This page is meant as a template for writing a KIP. To create a KIP choose Tools->Copy on this page and modify with your content and replace the heading with the next KIP number and a description of your issue. Replace anything in italics with your own description.

Status

Current state: Under Discussion

Discussion thread: here 

JIRA: KAFKA-15347 

Please keep the discussion on the mailing list rather than commenting on the wiki (wiki discussions get unwieldy fast).

Motivation

The main goal is supporting interactive queries in presence of versioned state stores (KIP-889) in AK. This KIP is the successor of KIP-960 and discusses single-key, multi-timestamp queries. Other types of IQs are explained in the following KIP (KIP-969)  


Key Queries with multiple timestamps:

  1. single-key query with upper bound timestamp
  2. single-key query with lower bound timestamp
  3. single-key query with timestamp range
  4. single-key all versions query

Public Interfaces

In this KIP,

Proposed Changes

To be able to list the tombstones, the validTo filed is added to the VersionedRecord class. The default value of validTo is positive infinity.

package org.apache.kafka.streams.state;

public final class VersionedRecord<V> {

 	/**
     * Create a new {@link VersionedRecord} instance. {@code value} cannot be {@code null}.
     *
     * @param value      the value
     * @param timestamp  the timestamp
     */
    public VersionedRecord(final V value, final long timestamp) {
        this.value = Objects.requireNonNull(value);
        this.timestamp = timestamp;
        this.validTo = Long.MAX_VALUE;
    }      
	
	/**
     * Create a new {@link VersionedRecord} instance. {@code value} cannot be {@code null}.
     *
     * @param value      the value
     * @param timestamp  the timestamp
     * @param validTo    the latest timestamp that value is valid
     */
     public VersionedRecord(final V value, final long timestamp, final long validTo);


    /**
     * Returns the {@code validTo} 
     */
     public long validTo();
}


For single-key queries, MultiVersionedKeyQuery and ValueIterator classes will be used.

package org.apache.kafka.streams.state;

/**
 * Iterator interface of {@link Value}.
 * <p>
 * Users must call its {@code close} method explicitly upon completeness to release resources,
 * or use try-with-resources statement (available since JDK7) for this {@link Closeable} class.

######

- AIM OF THE TASK:
Please state the default value of validTo according to the Kafka proposal above.

(Pointing data for pages and screens)
######

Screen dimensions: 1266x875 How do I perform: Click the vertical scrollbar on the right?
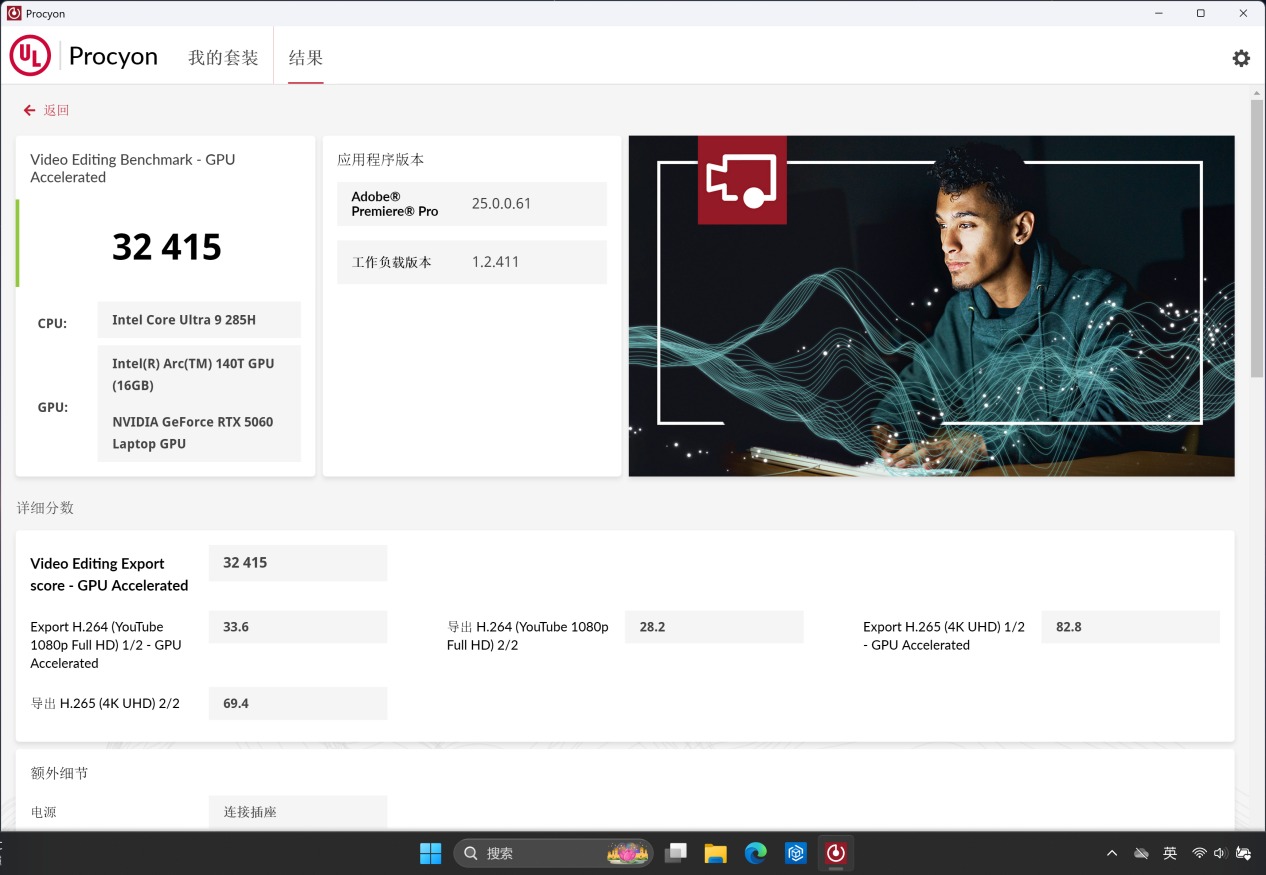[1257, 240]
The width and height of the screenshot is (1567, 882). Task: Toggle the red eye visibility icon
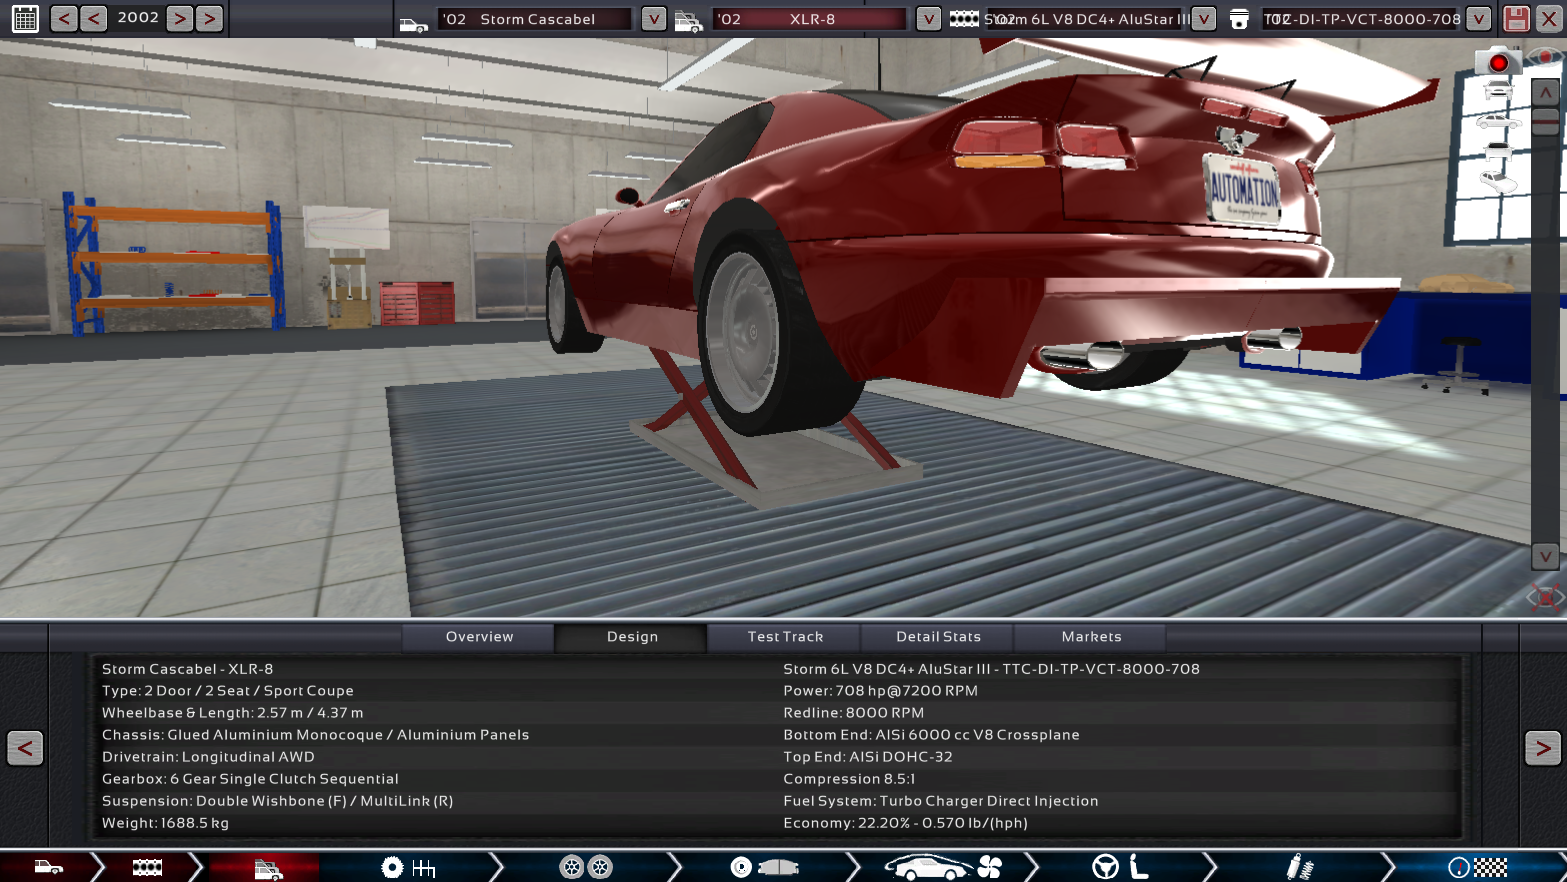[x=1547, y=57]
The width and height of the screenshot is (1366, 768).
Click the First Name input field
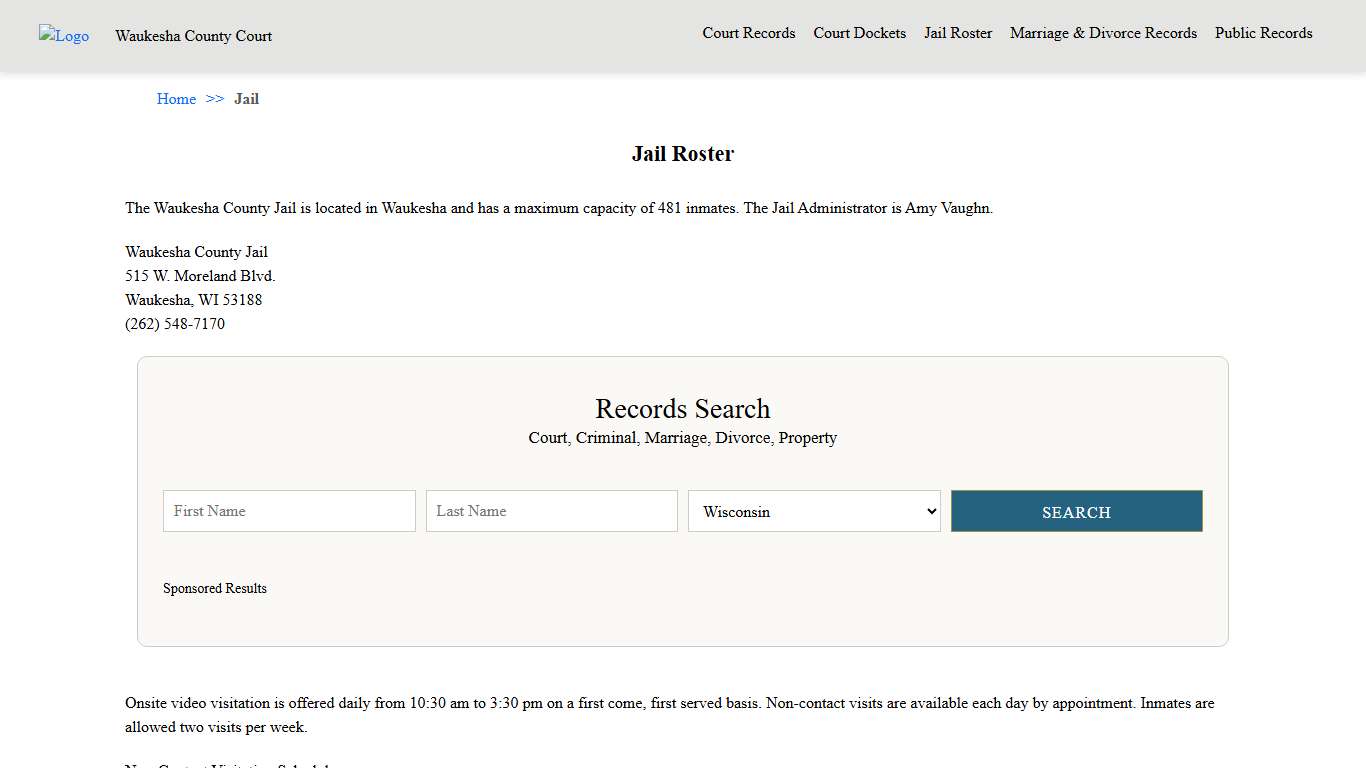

######

- EXERCISE SOLUTION:
Positive infinity.